Tomorrow we are back from the summer break with two master thesis talks (of 25 minutes each). The speakers are Ludovico Machet, who worked with Jinzhao, and Tim Möbus, who worked with David. See below for titles and abstracts. We start as usual at 1500 on zoom, at https://ethz.zoom.us/j/362994444.

Best,

-joe

++ Ludovico Machet:  "On the gravitational action and horizon entropy in Causal Set Theory”. 

Abstract: The formulation of a quantum theory of gravity has been one of the major challenges for theoretical physicists in the last century. In this framework, the Causal Set Theory (CST) approach saw recent and rapid progress with the discovery of a discrete equivalent for the Einstein-Hilbert action. In this talk, after a rapid introduction of the CST formalism, I will describe the derivation of the causal set action, illustrate its continuum limit and how it can extract geometric information from the causal set structure. I will then focus on the presence of boundary terms in the continuum limit of the action and extend the discussion to a general curved space time. I will show that the action of a causal diamond in a Riemann normal neighbor effectively localizes to the null-null joint.

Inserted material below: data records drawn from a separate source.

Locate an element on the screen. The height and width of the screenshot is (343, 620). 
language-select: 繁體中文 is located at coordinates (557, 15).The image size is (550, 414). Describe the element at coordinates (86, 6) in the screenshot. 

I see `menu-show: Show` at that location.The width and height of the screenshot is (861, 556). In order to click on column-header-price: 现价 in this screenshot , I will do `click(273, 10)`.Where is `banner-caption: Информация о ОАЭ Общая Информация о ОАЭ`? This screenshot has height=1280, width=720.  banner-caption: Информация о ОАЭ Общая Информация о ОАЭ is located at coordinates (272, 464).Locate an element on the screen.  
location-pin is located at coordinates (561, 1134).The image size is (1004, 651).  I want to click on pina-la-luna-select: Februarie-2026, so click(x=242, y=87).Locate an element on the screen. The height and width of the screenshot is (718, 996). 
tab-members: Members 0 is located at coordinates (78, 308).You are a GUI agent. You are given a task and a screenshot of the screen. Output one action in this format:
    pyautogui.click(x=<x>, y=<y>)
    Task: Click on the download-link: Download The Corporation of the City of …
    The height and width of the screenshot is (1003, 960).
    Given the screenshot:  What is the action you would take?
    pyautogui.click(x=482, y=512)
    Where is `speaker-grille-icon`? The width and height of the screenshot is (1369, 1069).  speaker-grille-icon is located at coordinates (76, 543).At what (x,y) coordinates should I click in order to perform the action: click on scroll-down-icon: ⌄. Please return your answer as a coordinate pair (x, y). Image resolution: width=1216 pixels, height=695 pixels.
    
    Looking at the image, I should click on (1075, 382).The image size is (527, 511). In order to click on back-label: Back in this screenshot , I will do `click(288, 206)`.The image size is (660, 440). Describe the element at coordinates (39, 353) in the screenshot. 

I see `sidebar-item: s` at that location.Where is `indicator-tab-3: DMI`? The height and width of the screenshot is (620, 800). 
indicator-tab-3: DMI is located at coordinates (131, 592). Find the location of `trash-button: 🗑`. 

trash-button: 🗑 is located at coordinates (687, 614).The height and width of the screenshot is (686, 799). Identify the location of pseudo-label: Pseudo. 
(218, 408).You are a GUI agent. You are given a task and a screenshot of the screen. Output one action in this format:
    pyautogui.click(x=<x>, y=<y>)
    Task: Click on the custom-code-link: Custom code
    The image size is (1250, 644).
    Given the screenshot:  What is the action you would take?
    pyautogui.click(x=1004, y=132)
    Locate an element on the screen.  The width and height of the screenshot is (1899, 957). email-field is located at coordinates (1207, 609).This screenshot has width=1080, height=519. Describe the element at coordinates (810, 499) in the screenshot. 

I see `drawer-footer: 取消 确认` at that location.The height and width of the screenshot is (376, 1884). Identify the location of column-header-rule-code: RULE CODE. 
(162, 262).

I will then discuss how the information encoded in a causal set can be useful to define a kinematical gravitational entropy. I will first consider the Horizon Molecules proposal, then I will introduce the Spacetime Mutual Information concept. I will argue that the SMI follows an area law when evaluated on causal diamonds cut by causal horizons. This result is promising in the search for a quantity giving a kinematical, then dynamical, discrete entropy for causal horizons in CST.

Preprint: https://arxiv.org/abs/2007.13192


++ Tim Möbus: "On Chain Rules for Quantum Rényi Divergences".

Abstract:
The chain rule of the Rényi divergence, in its classical form, decomposes the divergence on a multipartite system into a sum of conditional divergences with respect to certain subsystems. The aim of this master thesis is to recap the existing chain rule results for the minimal and maximal quantum Rényi divergences, compare them, and discuss the role of the regularisation. Especially, the case $\alpha=\frac{1}{2}$ is investigated and counterexamples for the minimal divergence show the non-additivity of the channel divergence and the necessity of the regularisation of the chain rule. For that purpose, we introduce semi-definite programs and prove a SDP representation for the channel divergence.